Identification of a polyomavirus microRNA highly expressed in tumors

- MCPyV and related viruses (PtvPyV2a, GggPyV1, RacPyV) encode a miRNA in similar genomic positions
- These miRNAs can negatively regulate reporters of early viral gene expression
- Unlike MCPyV positive tumors, RacPyV miRNA is abundant in RacPyV-associated tumors
- The RacPyV miRNA is the first polyomaviral miRNA shown to be abundant in tumors

Polyomaviruses (PyVs) are associated with tumors including Merkel cell carcinoma (MCC). Several PyVs encode microRNAs (miRNAs) but to date no abundant PyV miRNAs have been reported in tumors. To better understand the function of the Merkel cell PyV (MCPyV) miRNA, we examined phylogenetically-related viruses for miRNA expression.
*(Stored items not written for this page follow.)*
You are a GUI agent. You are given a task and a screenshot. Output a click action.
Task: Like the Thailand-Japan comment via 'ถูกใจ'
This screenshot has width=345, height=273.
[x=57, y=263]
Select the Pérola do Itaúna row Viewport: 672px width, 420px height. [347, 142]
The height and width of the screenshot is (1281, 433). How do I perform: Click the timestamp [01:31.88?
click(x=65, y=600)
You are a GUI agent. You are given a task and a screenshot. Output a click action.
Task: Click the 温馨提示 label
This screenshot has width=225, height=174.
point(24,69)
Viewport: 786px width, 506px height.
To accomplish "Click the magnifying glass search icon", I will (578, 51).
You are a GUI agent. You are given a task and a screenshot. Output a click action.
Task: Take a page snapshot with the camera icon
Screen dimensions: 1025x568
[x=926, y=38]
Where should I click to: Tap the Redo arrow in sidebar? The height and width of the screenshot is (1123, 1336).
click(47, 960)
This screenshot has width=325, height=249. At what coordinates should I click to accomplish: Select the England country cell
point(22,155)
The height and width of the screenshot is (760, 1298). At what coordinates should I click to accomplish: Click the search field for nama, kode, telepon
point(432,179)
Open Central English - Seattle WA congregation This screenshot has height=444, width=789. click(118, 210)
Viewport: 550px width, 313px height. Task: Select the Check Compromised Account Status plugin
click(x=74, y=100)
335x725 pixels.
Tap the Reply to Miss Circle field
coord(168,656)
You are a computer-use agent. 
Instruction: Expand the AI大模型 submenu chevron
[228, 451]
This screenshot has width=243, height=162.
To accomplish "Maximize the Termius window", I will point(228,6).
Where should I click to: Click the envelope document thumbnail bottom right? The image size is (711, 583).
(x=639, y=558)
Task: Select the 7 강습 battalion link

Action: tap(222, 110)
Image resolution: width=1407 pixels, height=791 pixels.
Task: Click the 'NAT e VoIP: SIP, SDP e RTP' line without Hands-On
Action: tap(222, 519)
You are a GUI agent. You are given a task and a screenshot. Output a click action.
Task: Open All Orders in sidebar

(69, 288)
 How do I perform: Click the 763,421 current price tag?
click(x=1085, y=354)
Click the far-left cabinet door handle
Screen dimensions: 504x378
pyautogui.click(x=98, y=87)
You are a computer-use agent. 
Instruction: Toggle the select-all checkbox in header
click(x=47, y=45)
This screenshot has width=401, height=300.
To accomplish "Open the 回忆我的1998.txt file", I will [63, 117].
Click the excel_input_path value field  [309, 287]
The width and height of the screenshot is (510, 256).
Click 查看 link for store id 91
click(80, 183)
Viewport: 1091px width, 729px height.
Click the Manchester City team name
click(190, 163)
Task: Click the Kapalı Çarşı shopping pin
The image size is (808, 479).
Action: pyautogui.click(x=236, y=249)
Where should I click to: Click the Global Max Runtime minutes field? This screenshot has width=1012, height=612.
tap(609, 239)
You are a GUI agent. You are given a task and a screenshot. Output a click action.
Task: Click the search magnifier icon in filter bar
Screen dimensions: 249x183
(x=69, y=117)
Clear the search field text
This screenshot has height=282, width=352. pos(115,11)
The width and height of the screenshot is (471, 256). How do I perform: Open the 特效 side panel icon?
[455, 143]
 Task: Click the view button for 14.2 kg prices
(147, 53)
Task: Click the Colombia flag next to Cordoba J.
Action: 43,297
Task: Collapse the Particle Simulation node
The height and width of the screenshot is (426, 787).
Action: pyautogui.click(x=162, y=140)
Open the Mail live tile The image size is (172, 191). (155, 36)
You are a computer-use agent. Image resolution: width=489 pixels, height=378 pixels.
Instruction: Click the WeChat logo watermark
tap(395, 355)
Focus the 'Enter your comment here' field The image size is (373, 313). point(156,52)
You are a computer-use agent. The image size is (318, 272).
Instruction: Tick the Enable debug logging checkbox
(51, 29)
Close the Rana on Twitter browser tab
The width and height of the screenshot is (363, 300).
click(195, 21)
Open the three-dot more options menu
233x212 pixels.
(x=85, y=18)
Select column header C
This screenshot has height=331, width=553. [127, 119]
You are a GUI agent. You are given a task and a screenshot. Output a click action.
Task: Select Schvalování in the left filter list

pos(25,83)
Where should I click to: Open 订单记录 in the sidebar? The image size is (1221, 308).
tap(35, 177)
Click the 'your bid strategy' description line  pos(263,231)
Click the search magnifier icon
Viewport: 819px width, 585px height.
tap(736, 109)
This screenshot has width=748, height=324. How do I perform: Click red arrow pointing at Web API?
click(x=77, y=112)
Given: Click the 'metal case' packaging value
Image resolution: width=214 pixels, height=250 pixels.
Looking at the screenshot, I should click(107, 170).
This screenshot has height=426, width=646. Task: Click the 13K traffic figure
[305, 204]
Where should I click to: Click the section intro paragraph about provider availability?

We show that two primate PyVs and the more distantly-related raccoon PyV (RacPyV) encode miRNAs that share genomic position and partial sequence identity with MCPyV miRNAs. Unlike MCPyV miRNA in MCC, RacPyV miRNA is highly abundant in raccoon tumors. RacPyV miRNA negatively regulates reporters of early viral (T antigen) transcripts, yet robust viral miRNA expression is tolerated in tumors. We also identify raccoon miRNAs expressed in RacPyV-associated neuroglial brain tumors, including several likely oncogenic miRNAs (oncomiRs). This work describes the first PyV miRNA abundantly expressed in tumors and is consistent with a possible role for both host and viral miRNAs in RacPyV-associated tumors.